[Start of section]

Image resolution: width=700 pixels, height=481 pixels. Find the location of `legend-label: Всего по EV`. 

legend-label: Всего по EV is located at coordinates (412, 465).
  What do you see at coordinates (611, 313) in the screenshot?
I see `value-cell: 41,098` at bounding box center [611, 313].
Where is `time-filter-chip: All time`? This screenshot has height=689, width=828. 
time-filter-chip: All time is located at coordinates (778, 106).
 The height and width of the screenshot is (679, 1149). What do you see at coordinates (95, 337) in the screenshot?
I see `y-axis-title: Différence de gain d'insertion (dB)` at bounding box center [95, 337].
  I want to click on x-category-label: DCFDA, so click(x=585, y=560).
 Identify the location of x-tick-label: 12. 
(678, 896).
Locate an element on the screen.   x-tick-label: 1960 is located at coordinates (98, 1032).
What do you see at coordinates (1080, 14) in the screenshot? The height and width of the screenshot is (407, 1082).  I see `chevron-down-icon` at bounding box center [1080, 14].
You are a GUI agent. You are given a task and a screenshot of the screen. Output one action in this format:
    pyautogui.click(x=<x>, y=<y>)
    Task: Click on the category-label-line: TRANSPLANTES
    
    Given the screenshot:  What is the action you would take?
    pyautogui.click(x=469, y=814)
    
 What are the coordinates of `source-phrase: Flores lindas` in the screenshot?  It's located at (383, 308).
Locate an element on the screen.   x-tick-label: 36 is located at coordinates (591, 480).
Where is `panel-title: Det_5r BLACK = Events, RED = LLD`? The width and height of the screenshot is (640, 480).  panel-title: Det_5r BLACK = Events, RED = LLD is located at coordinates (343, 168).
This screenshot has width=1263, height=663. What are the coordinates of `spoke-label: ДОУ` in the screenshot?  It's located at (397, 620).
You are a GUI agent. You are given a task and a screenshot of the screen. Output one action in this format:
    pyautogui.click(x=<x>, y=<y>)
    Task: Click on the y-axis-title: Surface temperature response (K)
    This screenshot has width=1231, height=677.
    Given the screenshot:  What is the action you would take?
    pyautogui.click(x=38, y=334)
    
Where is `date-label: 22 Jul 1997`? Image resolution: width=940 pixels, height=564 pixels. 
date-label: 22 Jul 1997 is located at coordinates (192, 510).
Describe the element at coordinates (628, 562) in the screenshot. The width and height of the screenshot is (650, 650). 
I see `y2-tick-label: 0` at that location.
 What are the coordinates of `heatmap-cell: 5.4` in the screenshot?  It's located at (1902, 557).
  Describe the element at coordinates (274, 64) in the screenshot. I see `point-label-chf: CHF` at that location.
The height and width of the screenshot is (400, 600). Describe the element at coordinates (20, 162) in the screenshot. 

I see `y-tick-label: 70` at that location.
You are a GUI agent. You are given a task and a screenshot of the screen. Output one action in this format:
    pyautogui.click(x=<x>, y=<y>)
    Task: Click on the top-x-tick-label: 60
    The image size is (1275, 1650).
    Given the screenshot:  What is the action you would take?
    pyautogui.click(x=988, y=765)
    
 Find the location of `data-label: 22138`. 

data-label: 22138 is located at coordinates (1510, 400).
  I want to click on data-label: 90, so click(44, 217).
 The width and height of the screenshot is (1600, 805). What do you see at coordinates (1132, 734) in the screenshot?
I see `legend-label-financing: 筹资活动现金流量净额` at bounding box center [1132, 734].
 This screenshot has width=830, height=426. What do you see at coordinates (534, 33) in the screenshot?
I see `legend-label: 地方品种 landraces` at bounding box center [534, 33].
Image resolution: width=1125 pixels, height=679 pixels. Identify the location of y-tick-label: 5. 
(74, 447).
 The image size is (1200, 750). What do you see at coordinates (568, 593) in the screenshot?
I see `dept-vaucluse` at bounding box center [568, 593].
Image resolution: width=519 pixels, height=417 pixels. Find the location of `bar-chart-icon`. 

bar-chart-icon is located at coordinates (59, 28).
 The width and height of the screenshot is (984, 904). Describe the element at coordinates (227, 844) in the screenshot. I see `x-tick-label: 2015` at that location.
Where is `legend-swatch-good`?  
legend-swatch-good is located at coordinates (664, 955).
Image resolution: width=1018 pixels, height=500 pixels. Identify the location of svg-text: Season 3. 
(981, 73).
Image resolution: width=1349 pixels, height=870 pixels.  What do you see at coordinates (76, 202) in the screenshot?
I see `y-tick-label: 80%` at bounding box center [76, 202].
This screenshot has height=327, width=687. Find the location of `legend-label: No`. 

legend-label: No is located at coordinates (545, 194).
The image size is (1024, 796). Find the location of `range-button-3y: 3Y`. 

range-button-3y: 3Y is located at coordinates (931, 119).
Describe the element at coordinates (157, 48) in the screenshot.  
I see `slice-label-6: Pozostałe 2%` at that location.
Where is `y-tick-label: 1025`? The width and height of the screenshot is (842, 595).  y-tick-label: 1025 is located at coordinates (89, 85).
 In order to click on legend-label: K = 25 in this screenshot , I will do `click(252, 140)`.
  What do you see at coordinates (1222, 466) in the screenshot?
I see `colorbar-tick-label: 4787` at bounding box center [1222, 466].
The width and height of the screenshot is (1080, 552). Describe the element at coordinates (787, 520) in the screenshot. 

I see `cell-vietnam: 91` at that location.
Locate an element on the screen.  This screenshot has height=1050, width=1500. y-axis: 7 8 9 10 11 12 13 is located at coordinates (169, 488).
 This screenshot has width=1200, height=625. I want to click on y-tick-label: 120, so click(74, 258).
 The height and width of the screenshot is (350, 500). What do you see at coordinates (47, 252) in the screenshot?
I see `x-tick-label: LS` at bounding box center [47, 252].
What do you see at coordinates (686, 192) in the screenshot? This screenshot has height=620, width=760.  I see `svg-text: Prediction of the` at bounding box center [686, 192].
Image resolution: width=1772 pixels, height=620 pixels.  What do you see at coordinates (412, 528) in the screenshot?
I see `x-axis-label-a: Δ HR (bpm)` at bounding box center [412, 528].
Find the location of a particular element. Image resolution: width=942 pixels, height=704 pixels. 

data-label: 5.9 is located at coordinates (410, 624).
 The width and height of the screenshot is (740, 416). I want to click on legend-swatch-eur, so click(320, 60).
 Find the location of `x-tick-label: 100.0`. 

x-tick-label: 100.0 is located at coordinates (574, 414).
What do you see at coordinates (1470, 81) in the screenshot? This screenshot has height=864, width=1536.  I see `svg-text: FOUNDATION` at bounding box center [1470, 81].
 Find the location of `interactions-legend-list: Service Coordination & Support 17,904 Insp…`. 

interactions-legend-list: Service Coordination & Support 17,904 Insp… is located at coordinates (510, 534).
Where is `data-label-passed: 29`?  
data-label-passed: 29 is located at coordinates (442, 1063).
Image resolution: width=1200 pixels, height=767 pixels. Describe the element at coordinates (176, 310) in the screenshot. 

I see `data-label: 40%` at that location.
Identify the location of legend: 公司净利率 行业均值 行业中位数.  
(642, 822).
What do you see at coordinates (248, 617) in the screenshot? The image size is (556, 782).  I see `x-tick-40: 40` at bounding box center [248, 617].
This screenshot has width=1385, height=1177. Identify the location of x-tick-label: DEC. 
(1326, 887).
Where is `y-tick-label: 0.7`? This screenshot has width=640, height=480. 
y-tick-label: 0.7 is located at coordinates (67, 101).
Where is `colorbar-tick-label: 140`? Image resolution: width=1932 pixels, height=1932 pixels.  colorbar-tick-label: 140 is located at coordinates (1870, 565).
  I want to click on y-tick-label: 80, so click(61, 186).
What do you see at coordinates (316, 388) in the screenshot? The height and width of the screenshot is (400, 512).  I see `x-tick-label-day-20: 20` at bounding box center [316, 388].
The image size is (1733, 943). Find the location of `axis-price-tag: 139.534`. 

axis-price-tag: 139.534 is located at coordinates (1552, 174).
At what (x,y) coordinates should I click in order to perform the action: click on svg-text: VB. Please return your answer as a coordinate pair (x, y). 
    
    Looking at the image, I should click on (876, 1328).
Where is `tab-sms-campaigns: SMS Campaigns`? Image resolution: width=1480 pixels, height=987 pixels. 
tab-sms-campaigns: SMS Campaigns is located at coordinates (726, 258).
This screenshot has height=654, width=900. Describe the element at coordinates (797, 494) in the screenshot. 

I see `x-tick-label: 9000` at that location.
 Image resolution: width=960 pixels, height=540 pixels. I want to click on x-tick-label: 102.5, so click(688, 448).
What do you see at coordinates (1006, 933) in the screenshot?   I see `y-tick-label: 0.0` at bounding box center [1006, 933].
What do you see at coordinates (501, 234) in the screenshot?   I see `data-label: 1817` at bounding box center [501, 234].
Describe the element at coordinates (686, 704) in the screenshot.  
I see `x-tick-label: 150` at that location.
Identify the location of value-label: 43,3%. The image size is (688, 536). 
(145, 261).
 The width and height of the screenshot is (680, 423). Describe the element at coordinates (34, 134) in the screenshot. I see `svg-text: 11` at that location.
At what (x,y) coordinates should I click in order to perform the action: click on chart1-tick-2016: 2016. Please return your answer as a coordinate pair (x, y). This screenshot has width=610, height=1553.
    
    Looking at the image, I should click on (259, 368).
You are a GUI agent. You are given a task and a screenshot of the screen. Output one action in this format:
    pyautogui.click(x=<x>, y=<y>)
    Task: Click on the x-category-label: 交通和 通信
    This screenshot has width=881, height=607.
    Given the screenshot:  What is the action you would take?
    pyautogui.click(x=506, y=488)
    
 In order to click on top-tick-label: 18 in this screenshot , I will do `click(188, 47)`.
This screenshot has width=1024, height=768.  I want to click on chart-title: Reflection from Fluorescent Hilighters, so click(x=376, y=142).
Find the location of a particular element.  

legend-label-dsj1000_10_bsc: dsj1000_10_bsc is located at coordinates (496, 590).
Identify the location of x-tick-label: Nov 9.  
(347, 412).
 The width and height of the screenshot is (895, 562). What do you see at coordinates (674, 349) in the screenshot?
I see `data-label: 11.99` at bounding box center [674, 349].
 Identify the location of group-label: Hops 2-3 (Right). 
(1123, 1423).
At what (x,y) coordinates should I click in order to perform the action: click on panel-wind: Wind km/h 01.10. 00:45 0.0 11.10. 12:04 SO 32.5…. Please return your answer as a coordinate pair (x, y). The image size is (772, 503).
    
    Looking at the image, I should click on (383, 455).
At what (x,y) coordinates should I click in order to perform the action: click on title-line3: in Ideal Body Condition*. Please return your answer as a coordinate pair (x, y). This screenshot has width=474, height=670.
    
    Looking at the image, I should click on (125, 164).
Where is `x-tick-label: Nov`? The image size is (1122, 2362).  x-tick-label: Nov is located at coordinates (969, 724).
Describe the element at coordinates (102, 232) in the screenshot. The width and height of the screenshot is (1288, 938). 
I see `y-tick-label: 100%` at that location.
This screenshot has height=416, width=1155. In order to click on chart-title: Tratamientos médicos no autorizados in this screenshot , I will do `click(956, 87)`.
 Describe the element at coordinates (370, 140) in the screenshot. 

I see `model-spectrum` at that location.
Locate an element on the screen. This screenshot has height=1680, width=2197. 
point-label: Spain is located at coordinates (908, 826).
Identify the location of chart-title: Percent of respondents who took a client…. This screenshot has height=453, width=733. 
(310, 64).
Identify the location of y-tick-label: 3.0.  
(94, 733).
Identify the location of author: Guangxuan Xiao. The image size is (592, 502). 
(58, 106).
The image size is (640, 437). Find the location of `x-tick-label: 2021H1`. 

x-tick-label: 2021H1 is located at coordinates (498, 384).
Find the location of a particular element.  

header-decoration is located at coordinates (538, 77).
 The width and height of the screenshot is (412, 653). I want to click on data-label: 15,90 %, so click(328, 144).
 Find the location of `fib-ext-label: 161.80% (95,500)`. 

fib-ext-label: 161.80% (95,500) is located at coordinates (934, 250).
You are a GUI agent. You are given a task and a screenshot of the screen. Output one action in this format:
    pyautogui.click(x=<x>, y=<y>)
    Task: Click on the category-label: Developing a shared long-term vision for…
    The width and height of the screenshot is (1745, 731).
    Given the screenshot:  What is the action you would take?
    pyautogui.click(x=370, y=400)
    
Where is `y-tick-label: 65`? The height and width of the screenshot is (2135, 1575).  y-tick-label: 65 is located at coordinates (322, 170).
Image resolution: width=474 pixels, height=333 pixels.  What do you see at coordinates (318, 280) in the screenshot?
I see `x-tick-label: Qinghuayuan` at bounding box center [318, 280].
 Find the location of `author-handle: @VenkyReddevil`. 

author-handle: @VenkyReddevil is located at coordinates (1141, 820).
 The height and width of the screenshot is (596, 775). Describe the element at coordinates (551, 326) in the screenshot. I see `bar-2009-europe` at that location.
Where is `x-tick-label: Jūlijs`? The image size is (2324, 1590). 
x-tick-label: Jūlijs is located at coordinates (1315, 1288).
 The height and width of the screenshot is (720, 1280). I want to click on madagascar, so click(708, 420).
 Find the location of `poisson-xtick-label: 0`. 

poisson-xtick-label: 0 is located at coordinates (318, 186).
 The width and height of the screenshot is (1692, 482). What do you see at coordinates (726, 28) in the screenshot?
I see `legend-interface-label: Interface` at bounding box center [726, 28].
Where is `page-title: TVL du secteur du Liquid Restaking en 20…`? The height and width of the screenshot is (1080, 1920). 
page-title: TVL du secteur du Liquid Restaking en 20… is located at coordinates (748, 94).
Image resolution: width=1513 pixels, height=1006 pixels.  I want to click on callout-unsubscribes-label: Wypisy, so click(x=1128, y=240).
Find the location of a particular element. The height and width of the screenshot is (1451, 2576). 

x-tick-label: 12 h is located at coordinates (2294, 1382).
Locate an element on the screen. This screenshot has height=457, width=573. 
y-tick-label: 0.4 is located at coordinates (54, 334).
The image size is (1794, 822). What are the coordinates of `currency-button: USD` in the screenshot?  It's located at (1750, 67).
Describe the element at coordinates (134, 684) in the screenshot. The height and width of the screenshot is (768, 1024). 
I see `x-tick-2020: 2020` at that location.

[End of section]

Return every line of the entries above that contains the word "filter".

**WRITTEN RESPONSE**
Where is `time-filter-chip: All time`? This screenshot has height=689, width=828. 
time-filter-chip: All time is located at coordinates (778, 106).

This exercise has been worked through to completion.